WORK INSTRUCTION> Report each line of the entries below that includes "agent".

RECORDS PROVIDED>
* * * * * * *

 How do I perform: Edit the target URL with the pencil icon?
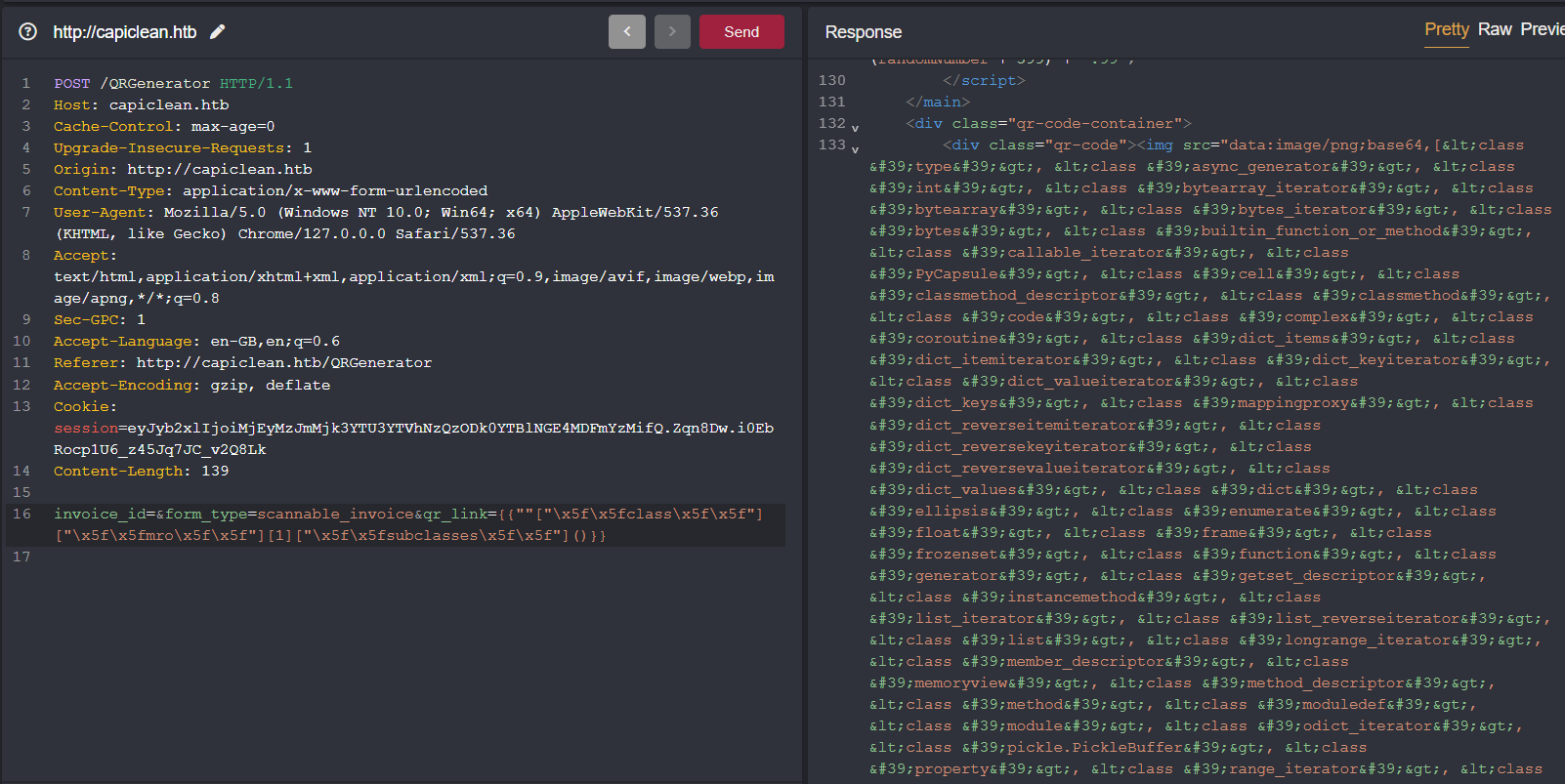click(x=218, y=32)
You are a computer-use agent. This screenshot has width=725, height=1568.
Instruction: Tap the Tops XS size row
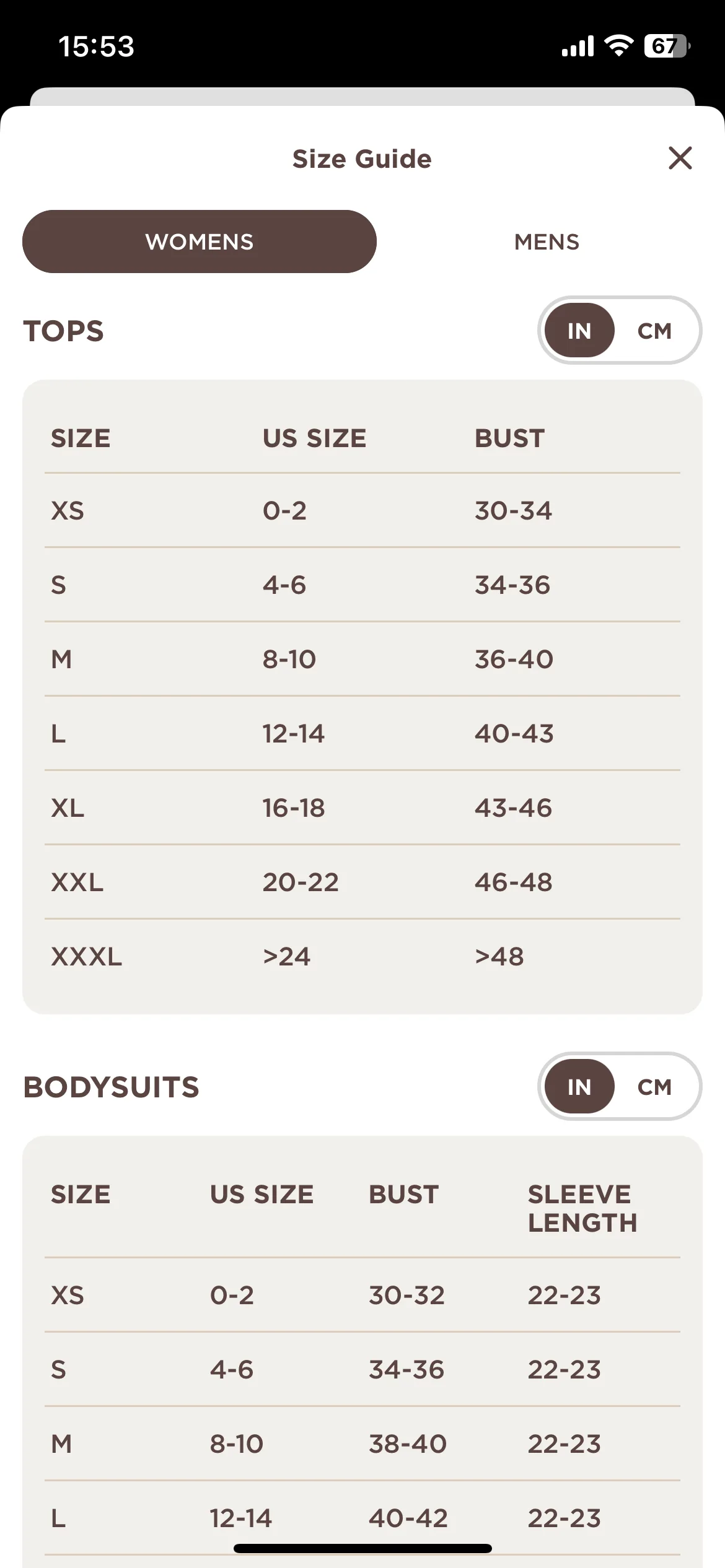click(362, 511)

* * * * * * *

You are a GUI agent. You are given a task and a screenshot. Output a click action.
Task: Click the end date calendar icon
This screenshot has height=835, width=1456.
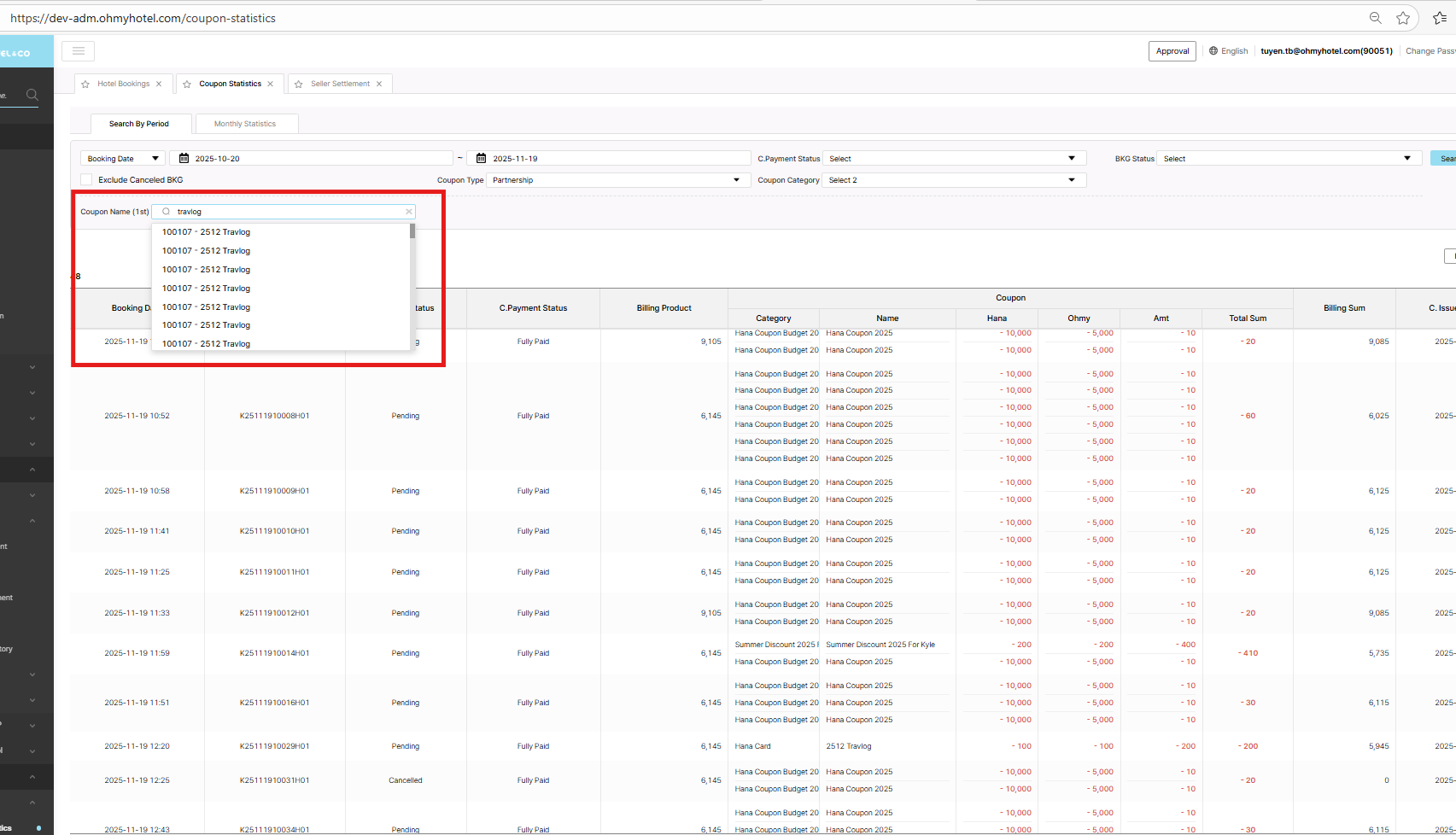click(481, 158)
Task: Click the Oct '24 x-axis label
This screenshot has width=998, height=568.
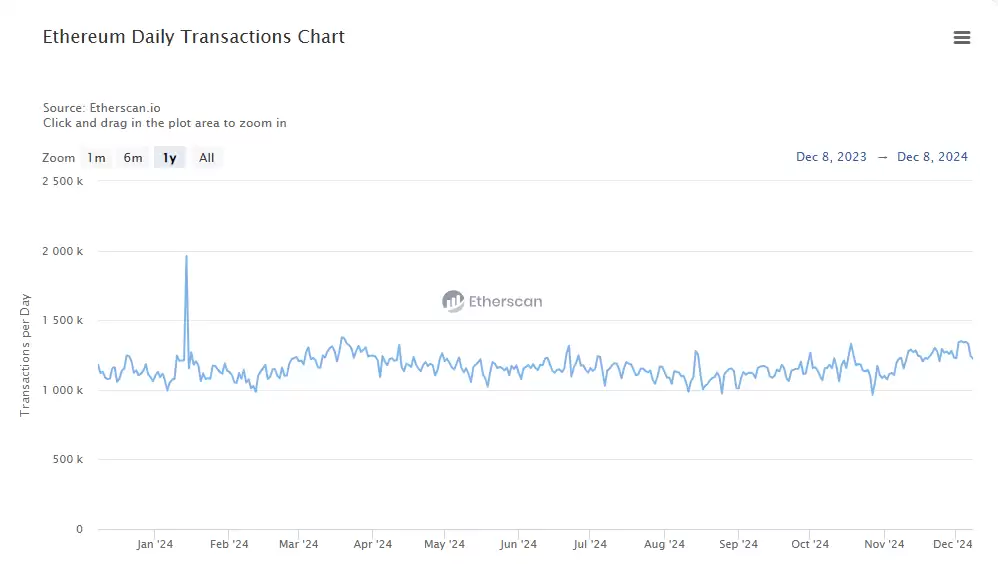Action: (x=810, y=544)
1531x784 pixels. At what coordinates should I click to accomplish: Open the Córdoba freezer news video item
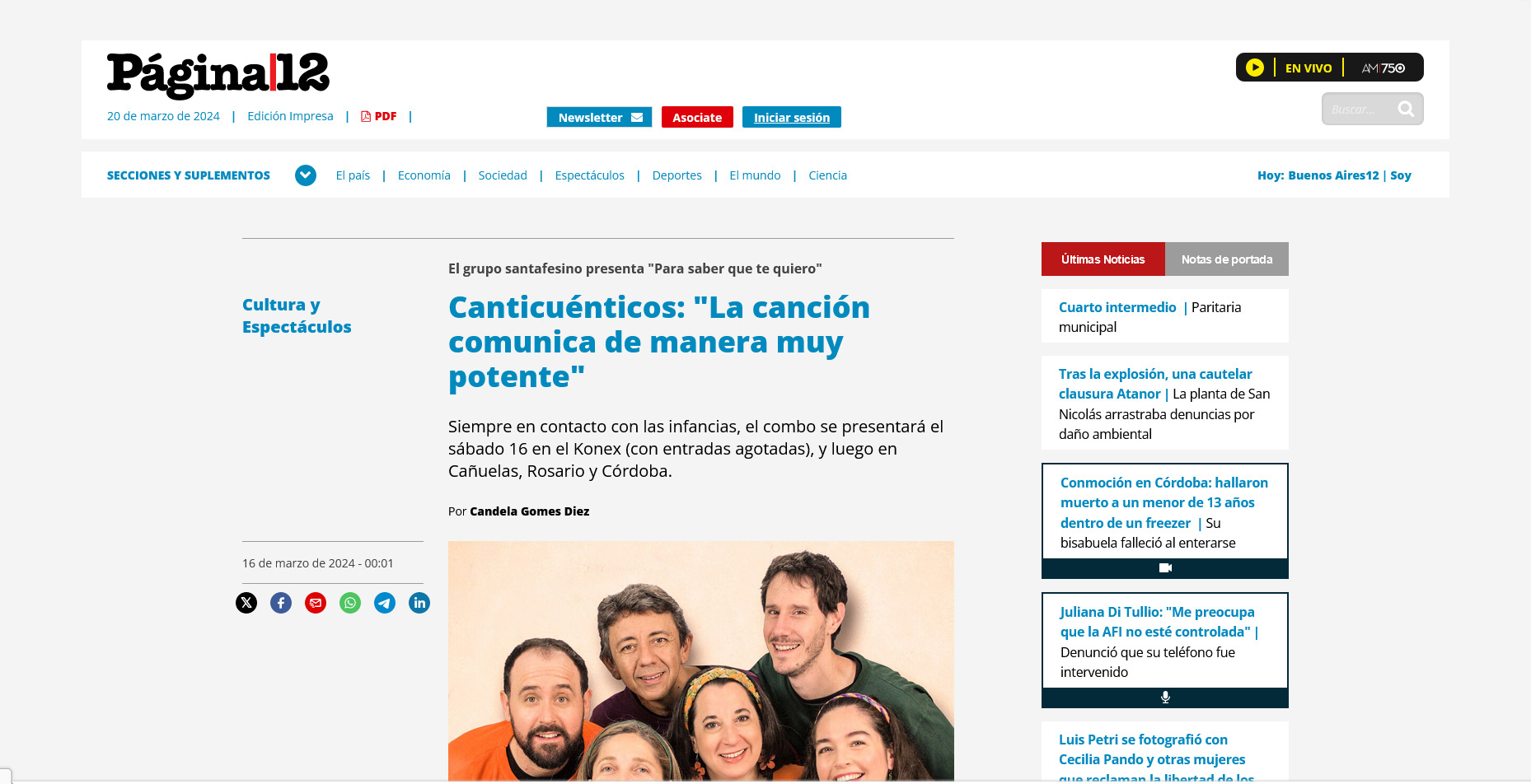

* * * * * * *

SOLUTION TO THE EXERCISE>
You are a computer-use agent. This screenshot has width=725, height=1568.
You are a GUI agent. You are given a task and a screenshot. Output a click action.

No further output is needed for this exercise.